Blog reader Johannes send me a note and suggested to feature the below diagram. Thanks for that.

Tony Hirst from created it after seeing a map-based diagram for horse meat trade flows on the Guardian Data Blog. Tony used Mike Bostock’s D3s Sankey Plugin that allows creating this type of diagrams directly from data in Excel/CSV files. In his post he describes how he proceeded to build this Intra EU Horse Meat Trade diagram. Somewhat techie, but nevertheless makes an interesting read.

Overall trade quantity was more than 60.000 tonnes in 2012. Largest exporters are Belgium and Poland (left side), largest importers are Italy and France (right side). Data is from Eurostats.

The above is a only a static picture, but you can go here to play around with the interactive version. Data labels and quantities are available in the interactive version when you hover ths mouse over certain bands. You can also move the nodes up and down vertically and group the countries differently.
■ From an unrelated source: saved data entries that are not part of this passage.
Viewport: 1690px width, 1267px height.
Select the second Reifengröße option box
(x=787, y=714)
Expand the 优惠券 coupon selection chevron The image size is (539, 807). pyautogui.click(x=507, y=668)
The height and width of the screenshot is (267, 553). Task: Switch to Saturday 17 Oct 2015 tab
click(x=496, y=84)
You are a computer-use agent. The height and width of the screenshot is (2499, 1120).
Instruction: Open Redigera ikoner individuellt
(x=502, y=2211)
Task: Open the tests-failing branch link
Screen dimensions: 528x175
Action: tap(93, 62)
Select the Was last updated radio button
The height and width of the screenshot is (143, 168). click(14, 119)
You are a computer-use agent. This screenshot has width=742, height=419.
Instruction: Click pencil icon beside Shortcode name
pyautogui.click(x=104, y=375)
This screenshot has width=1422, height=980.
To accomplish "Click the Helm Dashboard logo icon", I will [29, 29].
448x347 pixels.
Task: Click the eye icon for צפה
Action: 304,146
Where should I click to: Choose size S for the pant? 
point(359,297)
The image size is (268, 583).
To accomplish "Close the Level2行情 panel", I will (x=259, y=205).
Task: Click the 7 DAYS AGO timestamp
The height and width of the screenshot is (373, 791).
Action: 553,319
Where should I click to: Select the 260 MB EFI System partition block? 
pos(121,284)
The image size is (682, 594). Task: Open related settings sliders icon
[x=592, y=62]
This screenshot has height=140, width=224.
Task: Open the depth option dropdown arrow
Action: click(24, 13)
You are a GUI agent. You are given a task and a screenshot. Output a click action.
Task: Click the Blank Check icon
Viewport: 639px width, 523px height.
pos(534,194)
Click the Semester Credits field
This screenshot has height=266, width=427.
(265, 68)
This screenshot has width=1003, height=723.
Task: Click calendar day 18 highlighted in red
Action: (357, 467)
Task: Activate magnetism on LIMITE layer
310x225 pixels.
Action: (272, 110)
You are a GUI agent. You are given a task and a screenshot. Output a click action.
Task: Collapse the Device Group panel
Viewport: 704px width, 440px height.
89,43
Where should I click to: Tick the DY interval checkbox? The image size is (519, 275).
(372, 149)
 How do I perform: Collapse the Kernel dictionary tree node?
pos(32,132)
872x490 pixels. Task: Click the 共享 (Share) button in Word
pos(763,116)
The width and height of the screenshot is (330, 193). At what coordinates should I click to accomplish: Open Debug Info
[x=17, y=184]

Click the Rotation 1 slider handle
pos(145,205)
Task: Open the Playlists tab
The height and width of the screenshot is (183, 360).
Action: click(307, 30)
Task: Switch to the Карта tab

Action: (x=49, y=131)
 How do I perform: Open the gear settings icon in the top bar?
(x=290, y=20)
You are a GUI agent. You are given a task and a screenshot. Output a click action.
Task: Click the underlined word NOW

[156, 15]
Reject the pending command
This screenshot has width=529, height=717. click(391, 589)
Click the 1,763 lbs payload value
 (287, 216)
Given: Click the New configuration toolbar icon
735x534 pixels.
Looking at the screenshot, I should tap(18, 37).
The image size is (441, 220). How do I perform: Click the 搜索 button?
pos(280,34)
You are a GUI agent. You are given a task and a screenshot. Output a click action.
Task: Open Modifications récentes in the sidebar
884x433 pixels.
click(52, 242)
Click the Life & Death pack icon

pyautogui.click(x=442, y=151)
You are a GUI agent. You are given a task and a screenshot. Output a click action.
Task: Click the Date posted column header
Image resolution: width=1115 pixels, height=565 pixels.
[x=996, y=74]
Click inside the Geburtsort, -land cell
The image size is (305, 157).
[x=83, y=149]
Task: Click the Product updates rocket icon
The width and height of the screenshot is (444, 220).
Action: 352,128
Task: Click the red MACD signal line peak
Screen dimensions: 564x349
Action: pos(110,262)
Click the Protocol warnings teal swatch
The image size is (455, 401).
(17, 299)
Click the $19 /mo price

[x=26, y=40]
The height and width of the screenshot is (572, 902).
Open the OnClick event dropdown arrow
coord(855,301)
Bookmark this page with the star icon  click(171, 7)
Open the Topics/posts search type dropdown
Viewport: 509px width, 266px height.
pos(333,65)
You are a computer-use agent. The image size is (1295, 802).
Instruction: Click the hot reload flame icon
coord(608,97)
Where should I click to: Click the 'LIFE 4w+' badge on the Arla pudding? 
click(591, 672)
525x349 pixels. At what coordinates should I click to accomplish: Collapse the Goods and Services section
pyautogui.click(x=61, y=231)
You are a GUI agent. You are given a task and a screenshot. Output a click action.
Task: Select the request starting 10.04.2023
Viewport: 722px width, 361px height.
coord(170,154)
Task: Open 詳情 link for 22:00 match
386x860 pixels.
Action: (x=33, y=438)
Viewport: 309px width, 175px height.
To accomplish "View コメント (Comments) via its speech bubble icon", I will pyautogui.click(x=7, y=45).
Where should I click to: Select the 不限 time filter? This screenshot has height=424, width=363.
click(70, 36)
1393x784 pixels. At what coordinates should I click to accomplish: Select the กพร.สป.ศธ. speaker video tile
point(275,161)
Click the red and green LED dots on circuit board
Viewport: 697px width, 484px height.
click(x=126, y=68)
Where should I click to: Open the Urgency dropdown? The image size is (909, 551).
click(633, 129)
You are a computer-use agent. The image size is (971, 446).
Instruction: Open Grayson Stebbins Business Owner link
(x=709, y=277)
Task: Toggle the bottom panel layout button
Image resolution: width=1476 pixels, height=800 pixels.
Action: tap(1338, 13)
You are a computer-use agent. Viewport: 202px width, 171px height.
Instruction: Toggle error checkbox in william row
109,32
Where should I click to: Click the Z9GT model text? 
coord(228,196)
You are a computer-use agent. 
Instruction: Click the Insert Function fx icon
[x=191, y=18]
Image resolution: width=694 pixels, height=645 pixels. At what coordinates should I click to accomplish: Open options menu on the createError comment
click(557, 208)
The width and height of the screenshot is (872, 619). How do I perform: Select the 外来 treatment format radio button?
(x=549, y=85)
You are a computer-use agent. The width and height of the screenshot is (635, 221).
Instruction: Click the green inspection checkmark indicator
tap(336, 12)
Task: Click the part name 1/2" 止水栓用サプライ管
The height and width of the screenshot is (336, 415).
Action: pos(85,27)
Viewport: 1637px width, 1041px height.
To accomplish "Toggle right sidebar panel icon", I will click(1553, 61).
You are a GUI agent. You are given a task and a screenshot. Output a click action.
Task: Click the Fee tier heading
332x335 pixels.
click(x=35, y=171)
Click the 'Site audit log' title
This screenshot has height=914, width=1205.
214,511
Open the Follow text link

This special type of Sankey diagram is also refered to as distribution diagram and (…hate to say it in light of the current scandal) a Spaghetti diagram. Fineo and Parsets (see software list) can also be used for this type of diagrams where statistical data is grouped into categories (here: exporting and importing countries) and bands/streams/spaghettis are shown between the categories to represent the relationships between them.

Here is my May 2012 post on distribution diagrams with d3.js.

UNEP’s GRID Arendal web page that “collect[s] and catalogue[s] all graphic products that have been prepared for publications and web-sites from the last 15 years in a wide range of themes related to environment and sustainable development.” It has mainly maps and infographics. Not that many Sankey diagrams, but one I found this one interesting:

It is titled ‘Nigeria and the Freswater Challenge’, originally from a 2005 study by the Stockholm Environment Institute (SEI).

The description says:

Out of the total precipitation reaching Nigeria, it can be separated into green and blue water. Green water (79% of the precipitation) represents the fraction of rainfall that generates soil moisture and which supports terrestrial ecosystems. It is not returned to groundwater and rivers, but will eventually evaporate or transpire through plants. Blue water, on the other hand, represents the fraction (21%) of the precipitation that runs into rivers and aquifers, and that has a potential for withdrawal for societal use. Out of this, the environmental water flow is the amount of water needed to sustain ecosystem services. In the case of Nigeria, there is a huge potential to increase the withdrawal for irrigation and food production to meet current and future needs.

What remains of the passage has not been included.